パサデナの獣医は「21日間もエサがなければ、相当太った猫でもない限り、それほど長くは生きられないだろう」とコメントした。
話はどんどん大きくなって、カルタ家以外にも、警官、消防士、獣医、動物愛護協会、配管工、大工、請負業者など、さまざまな人たちが猫の救出に乗り出し、全国から、それはさまざまな意見が寄せられた。

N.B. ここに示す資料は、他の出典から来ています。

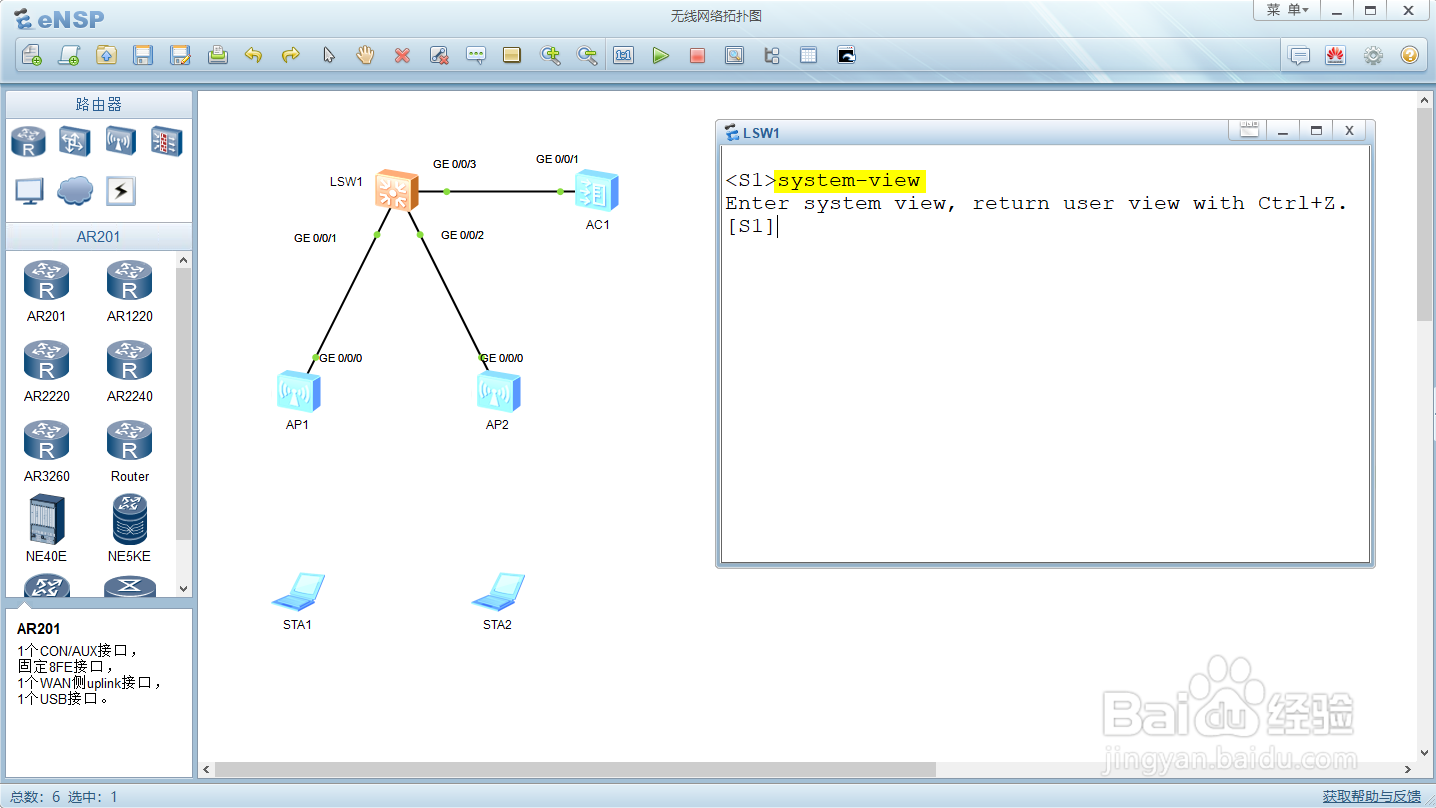Start all devices with the green run icon
The height and width of the screenshot is (808, 1436).
pos(661,55)
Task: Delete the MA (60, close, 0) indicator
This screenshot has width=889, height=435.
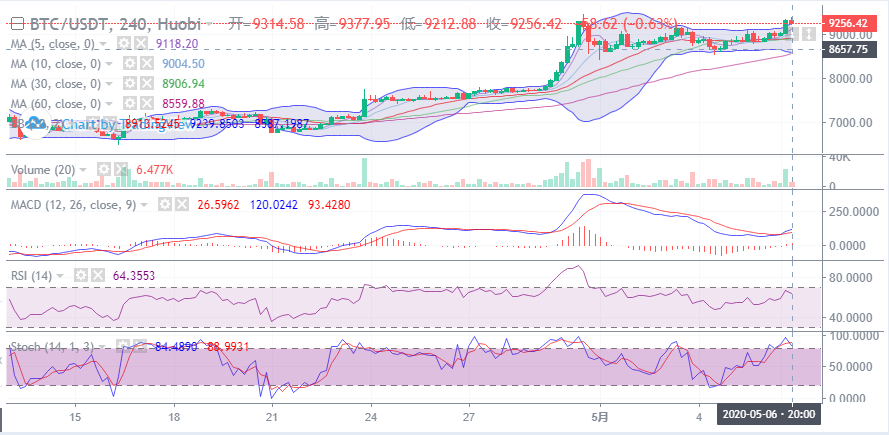Action: click(x=146, y=103)
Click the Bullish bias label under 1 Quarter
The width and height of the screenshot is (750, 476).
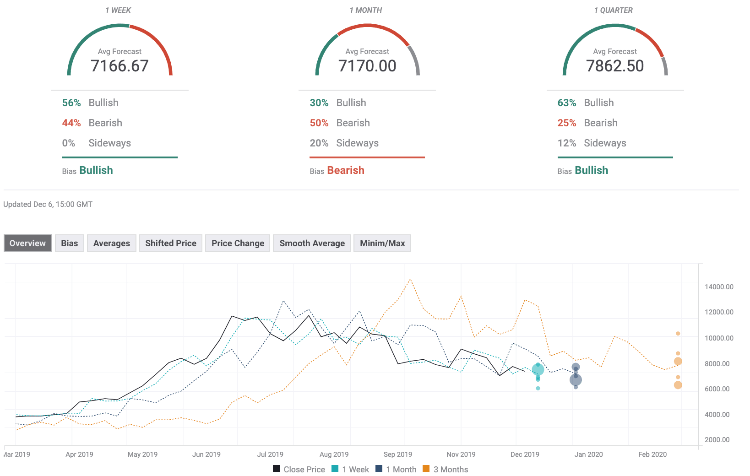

「バスタブの後ろを調べてみましたか? 配管とか、屋根裏、地下、垂木などはどうでしょう?」
ワシントンからわざわざ電話をかけてきたある女性は、自分の犬を貸し出すと提案した。「この犬は猫が嫌いなので、猫がどこにいるかすぐに見つけると思いますよ」
8ヶ月前に海軍を退いたヴィンセントは、これでやっと引越し続きの生活が終わりになると家族に話していた。
まずは、静かに穏やかに落ち着ける家を見つけるために、フロリダ、ニューイングランド、ミッドウェストなどを8000マイルも走り回って、やっと、ここグレンドーラに理想の家を見つけた。
ヴィンセントはロス市の水道電力局に仕事を見つけ、去年の8月、この家の頭金を払った。
「通勤には車で25マイル(40キロ)も走らなくてはならないが、構わなかった。家は山の麓にあり、近隣の環境もよく、本当に気に入ったんだ。この猫騒動が起こるまでは」
カルタ家はこの家を出るつもりはなかったが、あと数日で、寄託が終了することになっているのに、猫騒動のせいで被った家屋の損害はかなりのものになっていた。
ミセス・カルタは、このストレスが収まらないと、流産するかもしれないとまで医師に言われた。
ーニューヨーク・デイリー・ニュース誌の報道(1月28日付)-
警察のX線技術者が壁を調べてみたが、猫と思われる姿をとらえることはできなかった。だが、鳴き声やゴロゴロいう音だけは相変わらず聞こえていた。
カルタ家は全員で教会へ行って、この苦境を打開できるよう、神に祈った。